Work instruction. Using the records below, reproduce exactly the lines from the one containing "Task: Select the" through the end, and nothing more; skip the images.

Exercise material.
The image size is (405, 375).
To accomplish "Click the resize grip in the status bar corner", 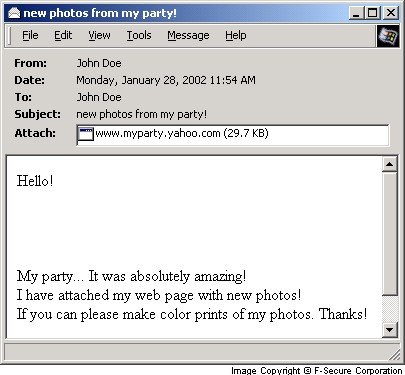I will 395,355.
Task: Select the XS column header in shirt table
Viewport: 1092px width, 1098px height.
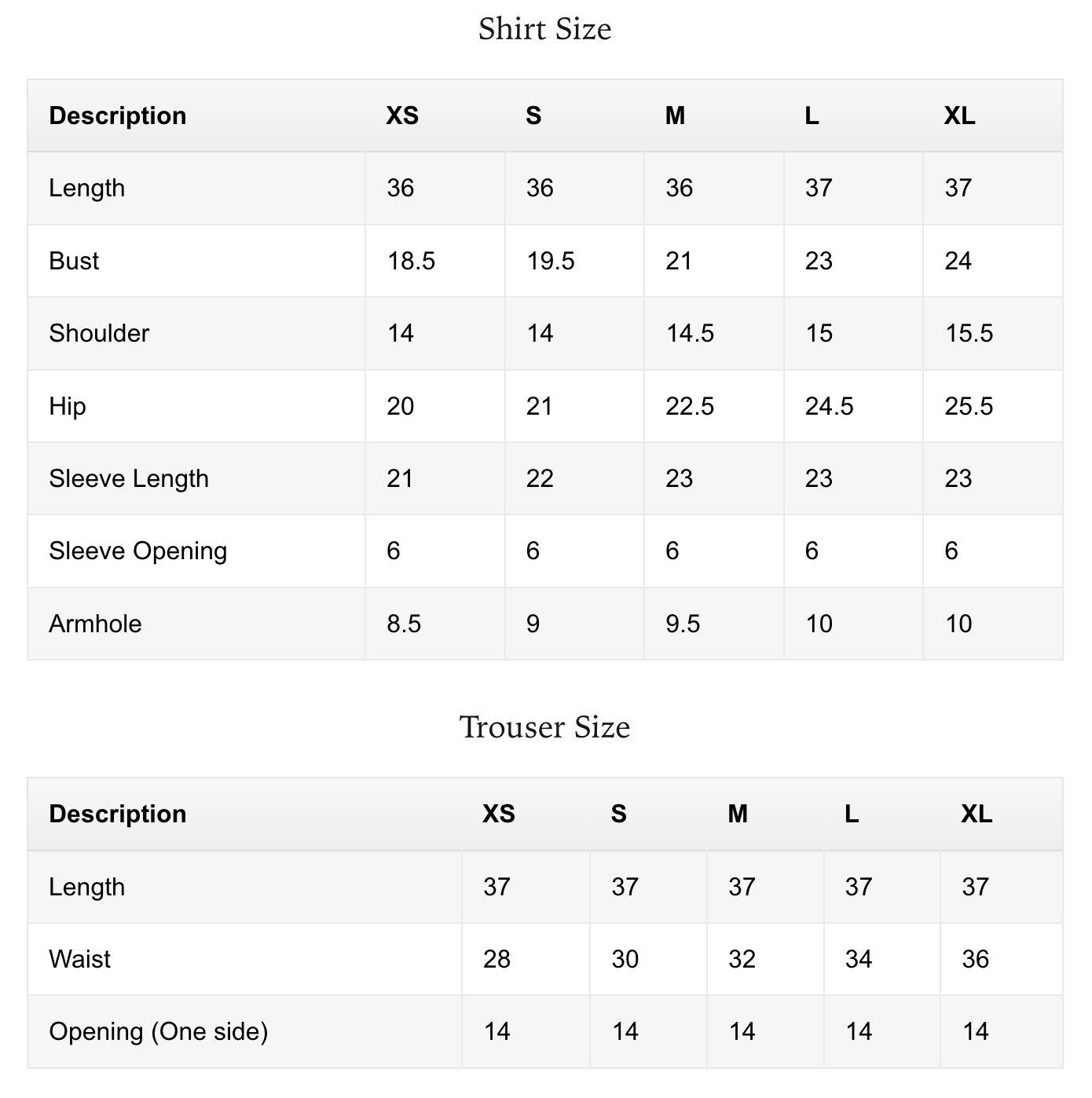Action: tap(402, 115)
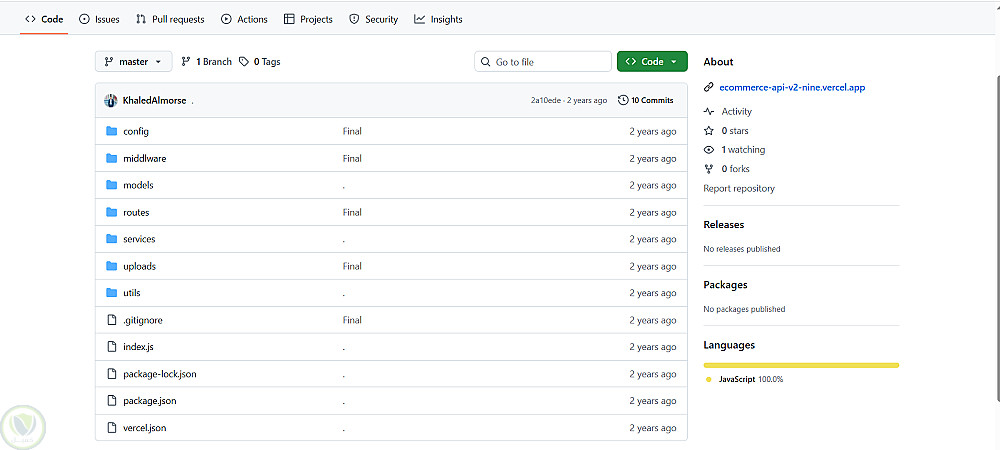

Final answer.
Task: Select the XS column header in shirt table
Viewport: 1092px width, 1098px height.
Action: tap(402, 115)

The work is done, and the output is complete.